● **Required action**: Scan the entries for the word "results". Every line that has it should be copied.
** Data for this task follows **
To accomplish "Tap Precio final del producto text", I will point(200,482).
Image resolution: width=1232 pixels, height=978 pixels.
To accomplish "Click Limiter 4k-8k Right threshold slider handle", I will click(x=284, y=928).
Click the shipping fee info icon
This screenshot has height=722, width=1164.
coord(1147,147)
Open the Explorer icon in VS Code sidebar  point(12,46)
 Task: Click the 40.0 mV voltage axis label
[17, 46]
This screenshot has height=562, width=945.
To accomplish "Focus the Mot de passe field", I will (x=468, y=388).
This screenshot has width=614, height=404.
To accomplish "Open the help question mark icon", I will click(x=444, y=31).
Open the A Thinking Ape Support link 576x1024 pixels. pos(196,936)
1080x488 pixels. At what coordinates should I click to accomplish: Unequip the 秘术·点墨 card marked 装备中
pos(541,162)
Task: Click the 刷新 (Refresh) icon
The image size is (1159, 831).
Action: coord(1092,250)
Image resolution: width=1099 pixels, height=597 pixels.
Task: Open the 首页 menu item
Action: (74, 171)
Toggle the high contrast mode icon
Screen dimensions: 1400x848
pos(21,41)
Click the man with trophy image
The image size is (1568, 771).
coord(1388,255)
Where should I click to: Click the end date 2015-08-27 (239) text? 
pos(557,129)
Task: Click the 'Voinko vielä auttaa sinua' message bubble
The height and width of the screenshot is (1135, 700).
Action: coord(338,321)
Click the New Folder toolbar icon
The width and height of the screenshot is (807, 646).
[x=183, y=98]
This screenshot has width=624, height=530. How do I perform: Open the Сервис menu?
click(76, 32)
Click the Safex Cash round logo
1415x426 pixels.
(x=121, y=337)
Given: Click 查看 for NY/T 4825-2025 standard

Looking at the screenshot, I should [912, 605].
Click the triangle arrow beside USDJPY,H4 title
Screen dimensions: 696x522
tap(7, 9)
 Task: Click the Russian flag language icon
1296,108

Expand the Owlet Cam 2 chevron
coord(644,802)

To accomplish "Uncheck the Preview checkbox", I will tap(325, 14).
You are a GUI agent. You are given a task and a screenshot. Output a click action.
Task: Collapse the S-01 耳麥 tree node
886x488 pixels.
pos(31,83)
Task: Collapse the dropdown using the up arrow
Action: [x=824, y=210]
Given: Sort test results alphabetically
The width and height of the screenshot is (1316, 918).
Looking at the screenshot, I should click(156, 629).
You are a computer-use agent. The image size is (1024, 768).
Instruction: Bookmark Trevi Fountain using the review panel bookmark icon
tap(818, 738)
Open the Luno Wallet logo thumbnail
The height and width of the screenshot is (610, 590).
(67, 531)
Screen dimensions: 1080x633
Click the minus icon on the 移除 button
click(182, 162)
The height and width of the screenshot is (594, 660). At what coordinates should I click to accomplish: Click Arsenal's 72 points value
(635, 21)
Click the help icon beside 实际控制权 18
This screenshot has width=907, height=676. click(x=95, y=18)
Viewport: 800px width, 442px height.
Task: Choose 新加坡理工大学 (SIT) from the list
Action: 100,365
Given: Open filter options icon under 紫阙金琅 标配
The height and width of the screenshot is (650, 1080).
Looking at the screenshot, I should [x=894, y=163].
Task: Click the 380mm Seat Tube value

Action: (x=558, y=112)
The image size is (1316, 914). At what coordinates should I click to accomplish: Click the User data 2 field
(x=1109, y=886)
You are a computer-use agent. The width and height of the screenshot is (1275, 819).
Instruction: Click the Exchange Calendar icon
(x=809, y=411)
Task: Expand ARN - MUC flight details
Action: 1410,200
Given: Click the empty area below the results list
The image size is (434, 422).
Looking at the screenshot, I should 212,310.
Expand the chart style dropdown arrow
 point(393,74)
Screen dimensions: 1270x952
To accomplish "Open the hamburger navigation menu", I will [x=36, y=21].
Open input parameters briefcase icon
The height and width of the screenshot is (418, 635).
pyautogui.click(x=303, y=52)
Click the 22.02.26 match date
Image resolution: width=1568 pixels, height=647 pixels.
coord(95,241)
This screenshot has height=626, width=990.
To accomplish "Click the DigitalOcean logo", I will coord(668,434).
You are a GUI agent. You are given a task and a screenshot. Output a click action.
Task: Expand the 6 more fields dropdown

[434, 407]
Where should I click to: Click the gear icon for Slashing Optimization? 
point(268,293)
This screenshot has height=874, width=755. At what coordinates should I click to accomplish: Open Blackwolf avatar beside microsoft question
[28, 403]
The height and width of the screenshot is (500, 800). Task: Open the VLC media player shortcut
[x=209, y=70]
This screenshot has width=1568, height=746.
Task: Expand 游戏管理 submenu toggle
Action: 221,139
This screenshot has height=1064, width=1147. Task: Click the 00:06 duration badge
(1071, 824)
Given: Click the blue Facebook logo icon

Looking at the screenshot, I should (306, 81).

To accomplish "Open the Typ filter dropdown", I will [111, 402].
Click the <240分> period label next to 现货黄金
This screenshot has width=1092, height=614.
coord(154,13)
** End of Data for this task **
● **Task result**:
Given: Sort test results alphabetically
Given: Click the empty area below the results list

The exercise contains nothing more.